SVCN nur bedingt bereit für den Start

Curslacks Neuzugang Moritz Kühn (links) im Duell mit Bastian Stech.

Curslacks Neuzugang Moritz Kühn (links) im Duell mit Bastian Stech.

Foto: Hanno Bode

Curslack. Der Test gegen Lüneburg war die Generalprobe vor dem Saisonstart, doch aktuell muss der SVCN sehen, dass er eine Elf voll bekommt.

Curslack. Als offensiver Mittelfeldspieler der A-Jugend des SV Eichede hat Tim Schmidt die Verantwortlichen des SV Curslack-Neuengamme überzeugt. Seit dieser Saison gehört der 18-Jährige zum Kader des Fußball-Oberligisten. Im Test gegen Regionalligist Lüneburger SK, der Generalprobe der Vierländer vor dem Saisonstart, musste Schmidt als Rechtsverteidiger aushelfen. „Ich glaube, das hat er noch nie gemacht“, sagte SVCN-Manager Oliver Schubert.

Nur 12 Feldspieler bei der Generalprobe

Es war nicht die einzige Position, auf der die Vierländer bei der 1:3-Niederlage improvisieren mussten. Trainer Matthias Wulff stand eine Woche vor der Pokalpartie in Aumühle nur eine Rumpfelf zur Verfügung. Inklusive Testspieler Alex Diarra gerade mal zwölf Feldspieler. „Mal wieder aus der Not heraus“, nannte Wulff seine Formation.

So bildete der von Bezirksligist ETSV Hamburg gekommene Yanneck Schlufter – eigentlich ein Mann für die linke Außenbahn – gemeinsam mit Oliver Franz (von Landesligist SVNA) die Innenverteidigung, Offensivmann Stjepan Radic agierte auf der „Sechs“ und Stürmer Benjamin Bambur musste aus- und wieder eingewechselt werden. „Das macht mir ein bisschen Angst“, sagte Manager Schubert zur angespannten Personallage.

Fehlende Automatismen

Unter der Woche musste der Test gegen den VfB Lübeck II sogar ganz ausfallen – zu wenig Spieler. „Ich musste meinen Plan für die Vorbereitung über den Haufen werfen. Wir konnten wenig ausprobieren und kaum Abläufe und Automatismen einstudieren“, klagt Coach Wulff, dem gegen Lüneburg vier Urlauber und sieben Verletzte fehlten.

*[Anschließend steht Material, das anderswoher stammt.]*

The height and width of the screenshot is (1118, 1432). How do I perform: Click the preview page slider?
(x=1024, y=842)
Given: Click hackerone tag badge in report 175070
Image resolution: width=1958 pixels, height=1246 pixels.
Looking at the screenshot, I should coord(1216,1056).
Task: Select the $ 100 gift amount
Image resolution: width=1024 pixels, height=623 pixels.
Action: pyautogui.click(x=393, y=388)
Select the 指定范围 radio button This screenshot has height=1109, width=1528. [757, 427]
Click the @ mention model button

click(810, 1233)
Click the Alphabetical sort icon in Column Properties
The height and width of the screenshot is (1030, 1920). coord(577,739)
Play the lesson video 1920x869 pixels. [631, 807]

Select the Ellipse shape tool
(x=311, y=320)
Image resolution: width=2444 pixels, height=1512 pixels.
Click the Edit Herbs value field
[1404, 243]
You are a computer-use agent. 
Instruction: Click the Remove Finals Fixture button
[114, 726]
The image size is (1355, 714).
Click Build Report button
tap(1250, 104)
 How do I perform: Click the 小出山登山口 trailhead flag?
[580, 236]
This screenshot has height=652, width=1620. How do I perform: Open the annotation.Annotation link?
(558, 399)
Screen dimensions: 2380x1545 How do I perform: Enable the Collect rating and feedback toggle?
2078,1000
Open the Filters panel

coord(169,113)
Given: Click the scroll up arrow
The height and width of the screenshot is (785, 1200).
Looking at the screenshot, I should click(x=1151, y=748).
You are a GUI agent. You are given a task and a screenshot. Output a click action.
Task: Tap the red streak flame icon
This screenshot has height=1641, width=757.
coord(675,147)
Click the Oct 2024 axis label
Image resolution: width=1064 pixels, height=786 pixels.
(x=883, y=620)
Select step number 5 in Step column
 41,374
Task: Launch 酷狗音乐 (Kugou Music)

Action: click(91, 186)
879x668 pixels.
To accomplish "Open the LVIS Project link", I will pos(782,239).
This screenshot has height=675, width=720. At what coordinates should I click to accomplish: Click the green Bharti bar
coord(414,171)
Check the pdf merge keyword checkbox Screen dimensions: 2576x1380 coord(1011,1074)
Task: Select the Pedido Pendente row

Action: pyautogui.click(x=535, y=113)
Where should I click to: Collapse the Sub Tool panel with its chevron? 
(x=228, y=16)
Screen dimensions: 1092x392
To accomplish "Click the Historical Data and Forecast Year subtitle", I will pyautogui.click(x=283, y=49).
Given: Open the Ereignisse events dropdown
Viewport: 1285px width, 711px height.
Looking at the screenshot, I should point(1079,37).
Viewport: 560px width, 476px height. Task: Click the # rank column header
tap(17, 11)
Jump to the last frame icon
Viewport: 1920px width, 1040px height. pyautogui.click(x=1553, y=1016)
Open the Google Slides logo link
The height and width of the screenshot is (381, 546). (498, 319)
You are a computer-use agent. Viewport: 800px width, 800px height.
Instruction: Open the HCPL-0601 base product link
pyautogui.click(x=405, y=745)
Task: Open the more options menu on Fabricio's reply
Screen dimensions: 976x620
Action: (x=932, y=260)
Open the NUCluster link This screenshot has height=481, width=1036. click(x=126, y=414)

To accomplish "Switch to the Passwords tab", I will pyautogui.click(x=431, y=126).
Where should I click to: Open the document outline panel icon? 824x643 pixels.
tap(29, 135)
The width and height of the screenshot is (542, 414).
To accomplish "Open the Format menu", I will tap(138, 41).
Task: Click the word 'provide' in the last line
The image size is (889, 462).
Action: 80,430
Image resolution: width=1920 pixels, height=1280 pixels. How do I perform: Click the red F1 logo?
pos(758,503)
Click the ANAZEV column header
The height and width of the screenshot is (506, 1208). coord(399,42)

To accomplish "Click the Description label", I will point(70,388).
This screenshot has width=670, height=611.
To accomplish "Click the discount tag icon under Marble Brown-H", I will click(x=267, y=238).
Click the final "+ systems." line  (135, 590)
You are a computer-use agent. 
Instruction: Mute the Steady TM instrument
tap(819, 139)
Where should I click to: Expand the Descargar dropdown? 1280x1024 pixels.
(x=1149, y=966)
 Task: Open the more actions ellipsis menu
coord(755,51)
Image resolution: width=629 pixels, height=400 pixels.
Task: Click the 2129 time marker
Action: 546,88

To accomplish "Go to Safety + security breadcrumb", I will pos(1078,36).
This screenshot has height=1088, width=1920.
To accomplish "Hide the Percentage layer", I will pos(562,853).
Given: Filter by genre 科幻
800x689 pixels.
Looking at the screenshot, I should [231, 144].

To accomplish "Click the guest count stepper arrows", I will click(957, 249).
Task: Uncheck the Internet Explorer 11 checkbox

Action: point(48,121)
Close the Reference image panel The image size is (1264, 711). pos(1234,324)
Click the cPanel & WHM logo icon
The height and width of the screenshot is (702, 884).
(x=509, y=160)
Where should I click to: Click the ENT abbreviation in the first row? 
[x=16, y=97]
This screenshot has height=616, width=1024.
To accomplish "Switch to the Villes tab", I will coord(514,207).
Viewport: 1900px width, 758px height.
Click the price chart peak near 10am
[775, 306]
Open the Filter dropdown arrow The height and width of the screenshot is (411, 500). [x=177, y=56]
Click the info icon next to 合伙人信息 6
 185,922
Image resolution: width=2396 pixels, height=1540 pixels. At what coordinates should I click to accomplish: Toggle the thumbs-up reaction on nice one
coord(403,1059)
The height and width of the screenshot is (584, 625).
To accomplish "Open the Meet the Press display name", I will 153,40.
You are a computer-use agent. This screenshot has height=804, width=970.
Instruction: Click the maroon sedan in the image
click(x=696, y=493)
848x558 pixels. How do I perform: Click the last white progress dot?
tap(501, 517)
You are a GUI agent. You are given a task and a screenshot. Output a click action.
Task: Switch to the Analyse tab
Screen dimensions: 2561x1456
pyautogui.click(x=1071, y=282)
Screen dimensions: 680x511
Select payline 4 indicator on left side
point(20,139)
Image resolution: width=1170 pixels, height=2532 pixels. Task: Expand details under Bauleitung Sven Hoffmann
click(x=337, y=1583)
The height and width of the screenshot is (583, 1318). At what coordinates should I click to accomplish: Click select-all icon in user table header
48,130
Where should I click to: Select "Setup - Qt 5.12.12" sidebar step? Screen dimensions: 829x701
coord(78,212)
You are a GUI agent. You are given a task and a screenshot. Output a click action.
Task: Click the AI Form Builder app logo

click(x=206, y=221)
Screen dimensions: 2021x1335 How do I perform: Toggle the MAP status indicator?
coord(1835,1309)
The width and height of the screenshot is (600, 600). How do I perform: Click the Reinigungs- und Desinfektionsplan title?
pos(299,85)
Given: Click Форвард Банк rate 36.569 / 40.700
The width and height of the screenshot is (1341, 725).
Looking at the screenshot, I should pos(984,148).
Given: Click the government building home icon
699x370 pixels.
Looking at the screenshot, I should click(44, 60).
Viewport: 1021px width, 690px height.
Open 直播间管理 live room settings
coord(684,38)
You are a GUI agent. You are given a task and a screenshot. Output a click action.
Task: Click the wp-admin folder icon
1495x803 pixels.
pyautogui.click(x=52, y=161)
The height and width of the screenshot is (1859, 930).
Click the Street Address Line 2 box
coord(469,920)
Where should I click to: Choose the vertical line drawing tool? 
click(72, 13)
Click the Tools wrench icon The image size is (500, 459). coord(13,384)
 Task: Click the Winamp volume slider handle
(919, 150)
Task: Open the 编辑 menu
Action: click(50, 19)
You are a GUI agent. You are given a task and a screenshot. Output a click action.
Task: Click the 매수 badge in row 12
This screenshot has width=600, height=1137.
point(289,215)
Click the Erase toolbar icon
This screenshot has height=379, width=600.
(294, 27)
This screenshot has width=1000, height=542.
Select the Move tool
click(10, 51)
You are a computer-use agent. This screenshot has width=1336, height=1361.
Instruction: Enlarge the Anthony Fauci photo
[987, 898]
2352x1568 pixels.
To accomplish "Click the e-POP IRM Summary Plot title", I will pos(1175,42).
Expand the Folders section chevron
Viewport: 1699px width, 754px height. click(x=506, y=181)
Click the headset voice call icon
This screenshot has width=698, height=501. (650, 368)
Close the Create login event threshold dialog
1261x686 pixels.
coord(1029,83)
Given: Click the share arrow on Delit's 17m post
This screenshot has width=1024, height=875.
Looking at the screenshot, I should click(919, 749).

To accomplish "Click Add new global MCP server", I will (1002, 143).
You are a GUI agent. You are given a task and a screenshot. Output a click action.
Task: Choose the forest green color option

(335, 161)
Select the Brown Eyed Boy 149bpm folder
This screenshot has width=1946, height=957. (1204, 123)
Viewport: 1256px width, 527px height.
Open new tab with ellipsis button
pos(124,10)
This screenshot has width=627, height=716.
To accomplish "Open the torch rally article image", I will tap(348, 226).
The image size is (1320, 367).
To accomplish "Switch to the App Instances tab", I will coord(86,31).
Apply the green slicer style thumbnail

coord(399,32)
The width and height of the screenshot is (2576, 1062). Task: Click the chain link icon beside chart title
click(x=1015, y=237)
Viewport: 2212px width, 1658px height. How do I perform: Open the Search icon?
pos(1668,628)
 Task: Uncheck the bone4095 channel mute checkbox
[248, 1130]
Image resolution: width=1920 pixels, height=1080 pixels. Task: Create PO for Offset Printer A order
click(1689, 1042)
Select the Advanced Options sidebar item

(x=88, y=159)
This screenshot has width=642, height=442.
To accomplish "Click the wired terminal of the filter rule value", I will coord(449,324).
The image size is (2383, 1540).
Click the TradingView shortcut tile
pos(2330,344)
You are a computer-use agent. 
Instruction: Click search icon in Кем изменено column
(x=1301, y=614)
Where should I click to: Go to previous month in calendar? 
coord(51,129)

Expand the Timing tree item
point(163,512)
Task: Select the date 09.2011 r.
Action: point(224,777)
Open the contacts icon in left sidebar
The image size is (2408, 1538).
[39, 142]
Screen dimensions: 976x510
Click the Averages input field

Und die Situation wird bis zum Punktspielstart am 28. Juli in Tornesch nicht unbedingt besser. Der neue Torjäger Bambur etwa fehlt urlaubsbedingt die ersten vier Partien. Niklas Hoffmann (Verdacht auf Meniskusriss) und Till Witmütz (Probleme am bereits einmal gebrochenen Schienbein) wahrscheinlich noch länger.

Dabei haben sich die Vierländer für diese Serie so viel vorgenommen und glaubten, ihren Kader dafür breit aufgestellt zu haben. Ein einstelliger Tabellenplatz und 50 Punkte plus x sind das Ziel. Aktuell ist der SVCN aber nur bedingt vorbereitet auf den Start.

Und doch brachte auch die Niederlage gegen Lüneburg positive Erkenntnisse. Obwohl das Umschalten auf die Defensive insgesamt weniger gut klappte, wussten Schlufter und Schmidt auf ungewohntem Terrain zu überzeugen. Und zu Beginn der zweiten Hälfte, als die Curslacker ihre beste Phase hatten und drauf und dran am Ausgleich zum 2:2 waren, lief das Spiel nach vorn ordentlich. Besonders Moritz Kühn (kam vom SCVM) machte auf der rechten Seite auf sich aufmerksam. Für Schubert stand jedoch etwas anderes im Vordergrund: „Es hat sich niemand verletzt.“


Torfolge: 0:1 Eliezer Correia (8.), 0:2 Kristijan Augustinovic (22.), 1:2 Florian Rogge (46.), 1:3 Braima Baldé (58.).